Earlier Nichole and I went out to grab some dinner and ran by my apartment to see if I had power yet. No luck. However, it was quite ironic and funny that we ran into Red Cross passing out meals in my apartment complex. I guess that means I'm officially a disaster victim. Haha.
What's ironic is that just yesterday I was out on a trip on a Red Cross Emergency Response Vehicle (fondly called an "ERV") helping pass out meals myself...in the middle of the swamp. I left Istrouma with two ladies from Bloomington, IL and attempted to navigate them across the River and into Iberville Parish. (Like a Mississippi girl knows how to find her way through the bayou! Riiight.) After an hour and a half, we traveled over and under power lines and downed trees and reached our destination - Bayou Pigeon, Louisiana. To give you an idea of just how remote this place is, check out the Google map. Let me just say...that place is bad off. They probably won't get power for another three or four weeks, and they're at least 30 miles of curvy, tree-filled roads away from a Walmart or Shell. It made me feel really grateful for what I have right now.
The whole experience was just such a blessing. Sondra and Jan and I pulled up to the fire department and saw no one around. We had tons of food and were worried that we'd have no one to feed since they didn't know we were coming. Never fear! All I had to do was go up to two houses, knock on their doors, and offer them chili, and the word began to spread. We ended up giving out about 250 meals in that itty bitty town, and I loved every second of it. Those people out there have some big hearts, some awesome Cajun accents, and some strong nerves. I definitely admire them for their courage and good attitudes.
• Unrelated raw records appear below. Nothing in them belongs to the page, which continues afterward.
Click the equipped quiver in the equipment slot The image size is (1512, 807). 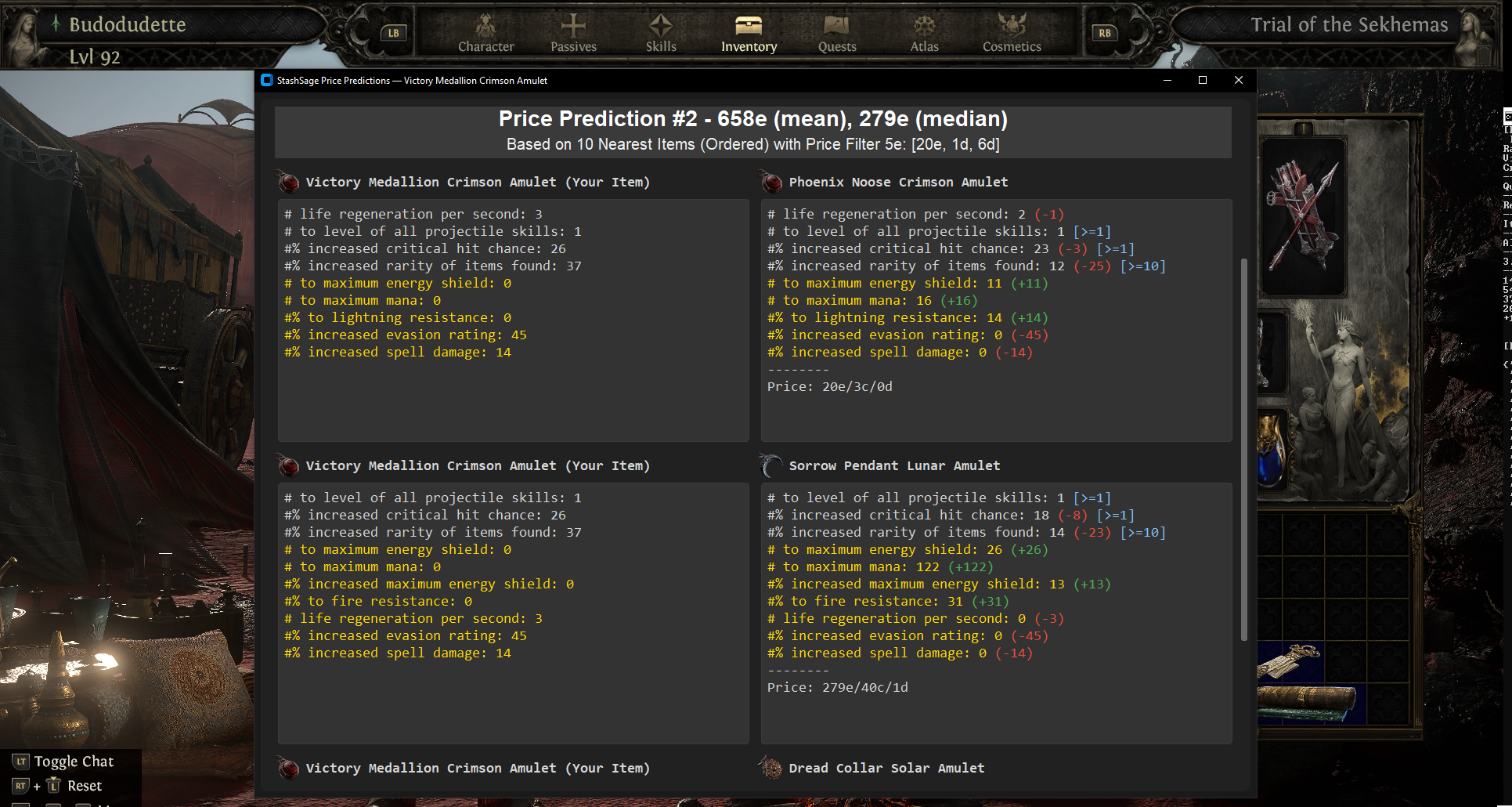pyautogui.click(x=1301, y=214)
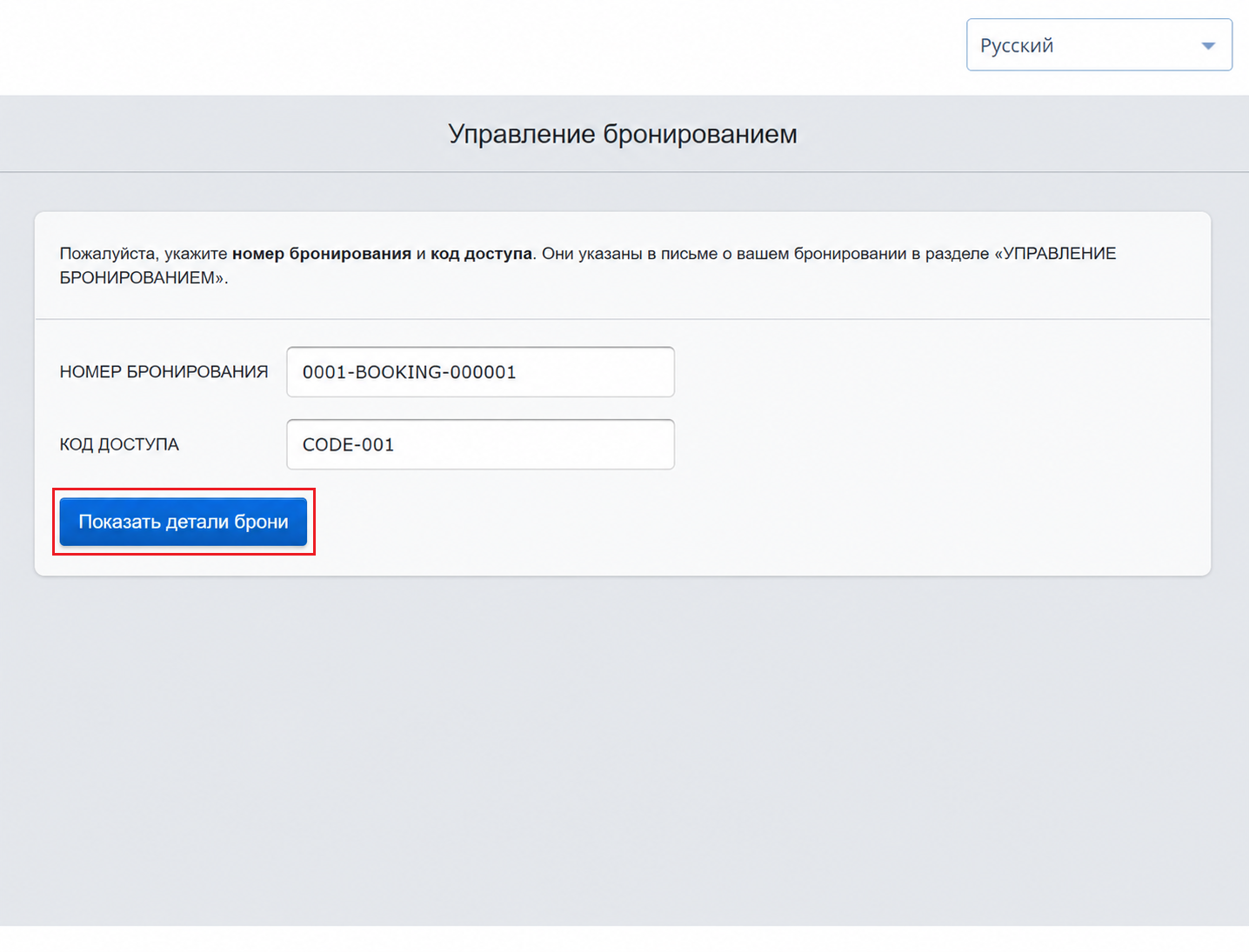Image resolution: width=1249 pixels, height=952 pixels.
Task: Focus the КОД ДОСТУПА input field
Action: pyautogui.click(x=480, y=444)

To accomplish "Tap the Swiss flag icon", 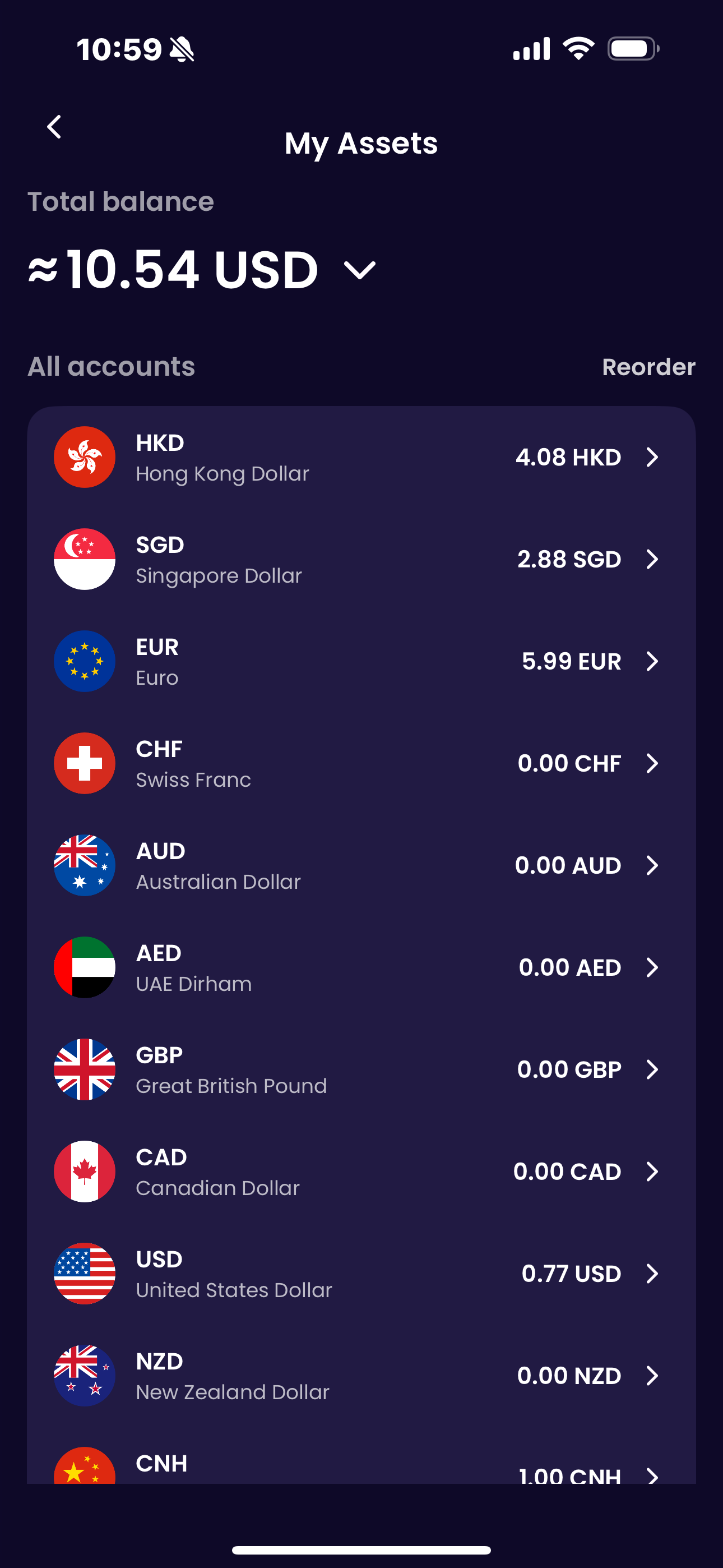I will pyautogui.click(x=85, y=763).
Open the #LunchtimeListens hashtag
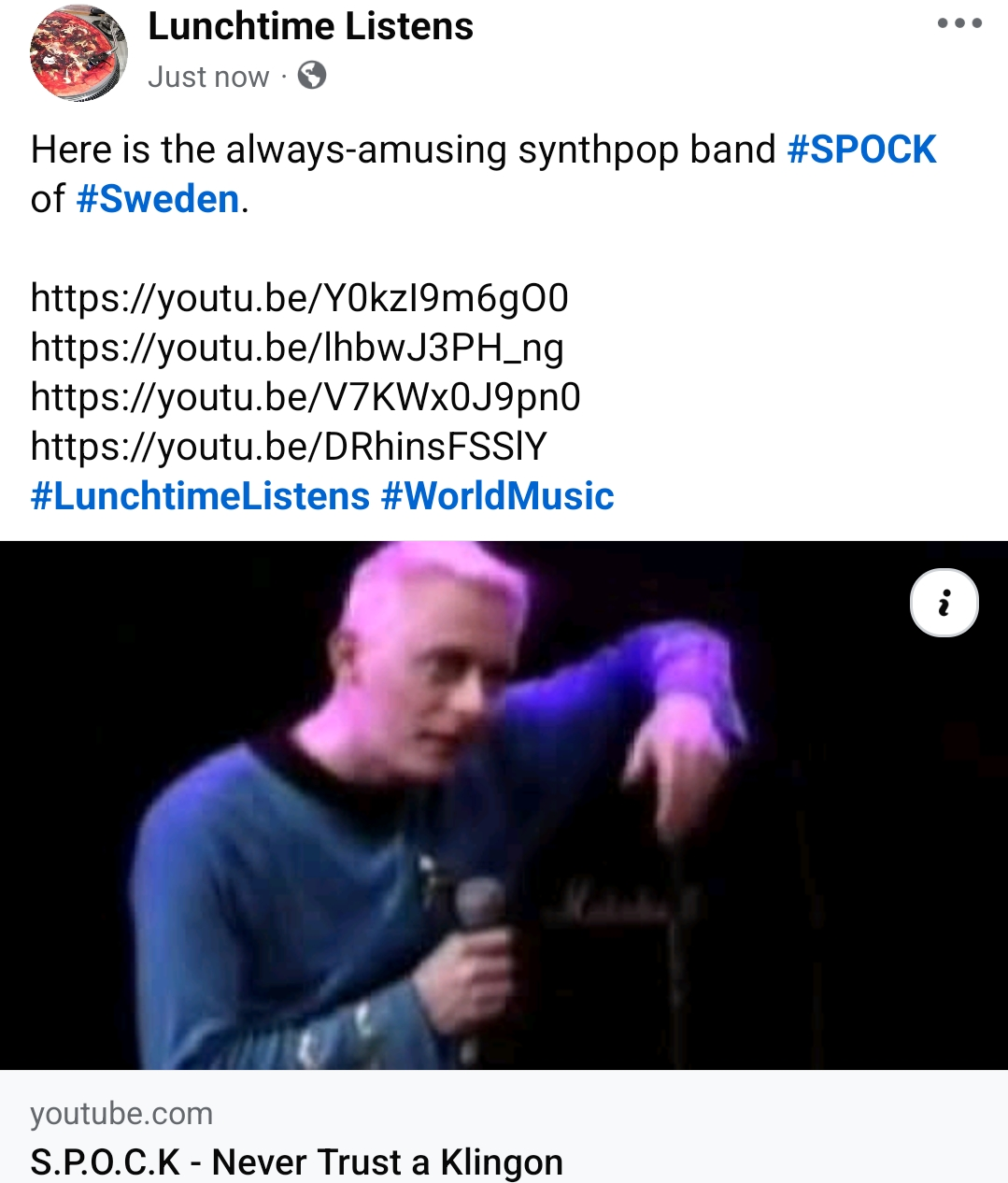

I'm also very grateful to Sondra and Jan, the Red Cross ladies, for taking such good care of me. Maybe I should explain. See...I tend to get motion sickness sometimes, and riding home in the back of the ERV facing sideways and not being able to see the road sure did the trick. I never actually threw up, but I felt nauseous the whole way home almost and had to stop twice. Bless those ladies for being so patient with me. They just sat with me and rubbed my back and put a cold rag on my forehead. I felt like such a pansy! Haha. Even with the nausea, it was an incredibly rewarding and eye-opening day. I'm planning on going back tomorrow (Sunday) and pass out some more meals. Even the mention of Red Cross tends to get a few grimaces from Louisianians, but I have to say that I have a whole new appreciation for that organization now. It may not be perfect, but I'm not so sure any other organization would send relief to back-woods swampy Louisiana like that.
Good night from broken but beautiful Baton Rouge where we're all praying Ike away.